Johnson then commented on the great crisis of our time, the imaginative crisis, as we are confronted with information overload in a sea of perpetual data. Interface is attempting to turn that information into something intelligible. A great social function, which is now turning into an aesthetic and expressive one as well. Still, he cautioned, we're at the very beginning of this phenomenon, and we must take care not to judge these new forms using old language. Johnson’s final words to the audience were ones of encouragement. Don’t consider these tools as gifts bestowed upon us by Silicon Valley, he urged. Realize instead that the arts community has an immense amount to contribute in return. New technologies need creative people to invent ways to represent ideas.

When the floor was opened for questions, Joan Shigekawa commented that in these conferences and other venues, the whole issue of generations comes up and that within decades a whole life experience is different. She advised that in future gatherings, we make a concerted effort to see that the digital young are with us, since they often have the most provocative questions, and that we seek “a little more anarchy for conventions like this.”

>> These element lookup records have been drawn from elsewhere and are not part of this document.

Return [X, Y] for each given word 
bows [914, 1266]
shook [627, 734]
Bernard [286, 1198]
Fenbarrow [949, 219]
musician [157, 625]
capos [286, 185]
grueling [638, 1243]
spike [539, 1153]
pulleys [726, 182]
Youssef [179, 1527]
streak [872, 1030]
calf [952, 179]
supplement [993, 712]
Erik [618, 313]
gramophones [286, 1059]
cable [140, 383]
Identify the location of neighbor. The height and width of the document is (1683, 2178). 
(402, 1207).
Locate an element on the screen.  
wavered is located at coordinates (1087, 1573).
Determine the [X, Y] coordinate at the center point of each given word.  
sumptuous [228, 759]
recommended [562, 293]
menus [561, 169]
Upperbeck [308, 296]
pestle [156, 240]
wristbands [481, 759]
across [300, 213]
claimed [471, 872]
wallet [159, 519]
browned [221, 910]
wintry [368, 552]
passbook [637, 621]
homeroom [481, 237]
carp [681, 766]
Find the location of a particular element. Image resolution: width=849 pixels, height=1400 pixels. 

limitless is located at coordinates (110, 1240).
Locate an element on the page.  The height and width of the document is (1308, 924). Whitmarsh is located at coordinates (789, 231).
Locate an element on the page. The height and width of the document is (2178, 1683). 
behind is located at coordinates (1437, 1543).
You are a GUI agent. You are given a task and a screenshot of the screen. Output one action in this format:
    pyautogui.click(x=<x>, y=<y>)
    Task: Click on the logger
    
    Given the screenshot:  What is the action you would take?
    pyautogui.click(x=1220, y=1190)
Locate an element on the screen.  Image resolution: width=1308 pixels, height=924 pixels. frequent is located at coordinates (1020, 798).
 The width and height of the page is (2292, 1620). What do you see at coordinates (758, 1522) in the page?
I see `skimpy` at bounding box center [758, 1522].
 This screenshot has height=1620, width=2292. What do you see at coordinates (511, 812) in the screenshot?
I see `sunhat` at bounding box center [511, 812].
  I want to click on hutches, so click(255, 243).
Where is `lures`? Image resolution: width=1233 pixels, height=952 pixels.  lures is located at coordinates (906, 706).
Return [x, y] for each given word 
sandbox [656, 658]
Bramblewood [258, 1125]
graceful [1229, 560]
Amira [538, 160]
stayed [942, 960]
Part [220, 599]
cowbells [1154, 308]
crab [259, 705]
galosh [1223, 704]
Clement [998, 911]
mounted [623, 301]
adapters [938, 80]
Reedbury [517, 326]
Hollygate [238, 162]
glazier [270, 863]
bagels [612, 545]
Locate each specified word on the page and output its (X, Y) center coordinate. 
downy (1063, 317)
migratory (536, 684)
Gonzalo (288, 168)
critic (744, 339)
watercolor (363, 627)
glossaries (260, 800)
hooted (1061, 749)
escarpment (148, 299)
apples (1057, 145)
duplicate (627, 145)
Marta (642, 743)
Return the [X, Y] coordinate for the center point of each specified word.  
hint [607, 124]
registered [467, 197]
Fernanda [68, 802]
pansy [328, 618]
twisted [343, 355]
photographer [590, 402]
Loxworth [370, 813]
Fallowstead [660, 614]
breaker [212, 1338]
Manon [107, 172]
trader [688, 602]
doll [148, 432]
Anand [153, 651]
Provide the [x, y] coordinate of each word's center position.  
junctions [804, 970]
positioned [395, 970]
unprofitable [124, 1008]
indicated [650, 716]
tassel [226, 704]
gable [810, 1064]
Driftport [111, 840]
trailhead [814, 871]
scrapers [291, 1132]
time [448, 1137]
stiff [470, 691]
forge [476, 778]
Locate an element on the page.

One audience member asked, “I've always thought the issue was of layering of information. How do we become literate in this new structure?” Steven Johnson responded by referring back to the toddler he mentioned in his opening remarks. “What that 3 year old has is fearlessness and a willingness to explore without fear of failure,” he explained. “Computer literacy is about all of that…you won't really feel comfortable until you feel you can improvise...I constantly have this conversation with my mother. She panics if anything goes wrong... I tell her to try to think through it, mess around, troubleshoot, but there's a resistance to that, to improvisational familiarity.”